Aim of the exercise ::
Reproduce every one of the entries below word for word, changing nothing.

Collected data:
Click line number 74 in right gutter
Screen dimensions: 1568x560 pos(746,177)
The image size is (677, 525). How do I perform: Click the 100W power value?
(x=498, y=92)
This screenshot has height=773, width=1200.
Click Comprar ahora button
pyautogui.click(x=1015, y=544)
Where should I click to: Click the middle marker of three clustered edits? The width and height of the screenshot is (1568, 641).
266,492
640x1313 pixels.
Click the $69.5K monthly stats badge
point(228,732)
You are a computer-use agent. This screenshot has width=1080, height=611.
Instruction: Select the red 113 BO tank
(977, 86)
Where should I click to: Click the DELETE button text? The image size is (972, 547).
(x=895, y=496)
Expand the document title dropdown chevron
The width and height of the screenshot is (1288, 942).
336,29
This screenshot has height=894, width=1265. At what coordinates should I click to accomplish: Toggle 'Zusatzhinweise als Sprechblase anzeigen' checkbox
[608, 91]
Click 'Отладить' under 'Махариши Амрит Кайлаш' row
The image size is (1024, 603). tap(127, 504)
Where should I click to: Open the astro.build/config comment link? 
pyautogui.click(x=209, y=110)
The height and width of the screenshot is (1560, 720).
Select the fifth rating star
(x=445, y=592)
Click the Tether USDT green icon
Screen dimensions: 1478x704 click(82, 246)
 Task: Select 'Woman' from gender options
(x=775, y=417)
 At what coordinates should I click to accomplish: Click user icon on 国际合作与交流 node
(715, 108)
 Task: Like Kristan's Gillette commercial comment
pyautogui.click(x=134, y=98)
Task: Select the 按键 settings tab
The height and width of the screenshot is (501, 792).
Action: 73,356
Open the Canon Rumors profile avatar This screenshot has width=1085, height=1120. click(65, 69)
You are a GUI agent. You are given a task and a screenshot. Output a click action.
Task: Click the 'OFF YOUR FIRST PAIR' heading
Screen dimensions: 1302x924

Written answer ::
Click line number 74 in right gutter
Screen dimensions: 1568x560 pos(746,177)
The image size is (677, 525). How do I perform: Click the 100W power value?
(x=498, y=92)
This screenshot has height=773, width=1200.
Click Comprar ahora button
pyautogui.click(x=1015, y=544)
Where should I click to: Click the middle marker of three clustered edits? The width and height of the screenshot is (1568, 641).
266,492
640x1313 pixels.
Click the $69.5K monthly stats badge
point(228,732)
You are a computer-use agent. This screenshot has width=1080, height=611.
Instruction: Select the red 113 BO tank
(977, 86)
Where should I click to: Click the DELETE button text? The image size is (972, 547).
(x=895, y=496)
Expand the document title dropdown chevron
The width and height of the screenshot is (1288, 942).
336,29
This screenshot has height=894, width=1265. At what coordinates should I click to accomplish: Toggle 'Zusatzhinweise als Sprechblase anzeigen' checkbox
[608, 91]
Click 'Отладить' under 'Махариши Амрит Кайлаш' row
The image size is (1024, 603). tap(127, 504)
Where should I click to: Open the astro.build/config comment link? 
pyautogui.click(x=209, y=110)
The height and width of the screenshot is (1560, 720).
Select the fifth rating star
(x=445, y=592)
Click the Tether USDT green icon
Screen dimensions: 1478x704 click(82, 246)
 Task: Select 'Woman' from gender options
(x=775, y=417)
 At what coordinates should I click to accomplish: Click user icon on 国际合作与交流 node
(715, 108)
 Task: Like Kristan's Gillette commercial comment
pyautogui.click(x=134, y=98)
Task: Select the 按键 settings tab
The height and width of the screenshot is (501, 792).
Action: 73,356
Open the Canon Rumors profile avatar This screenshot has width=1085, height=1120. click(65, 69)
You are a GUI agent. You are given a task and a screenshot. Output a click action.
Task: Click the 'OFF YOUR FIRST PAIR' heading
Screen dimensions: 1302x924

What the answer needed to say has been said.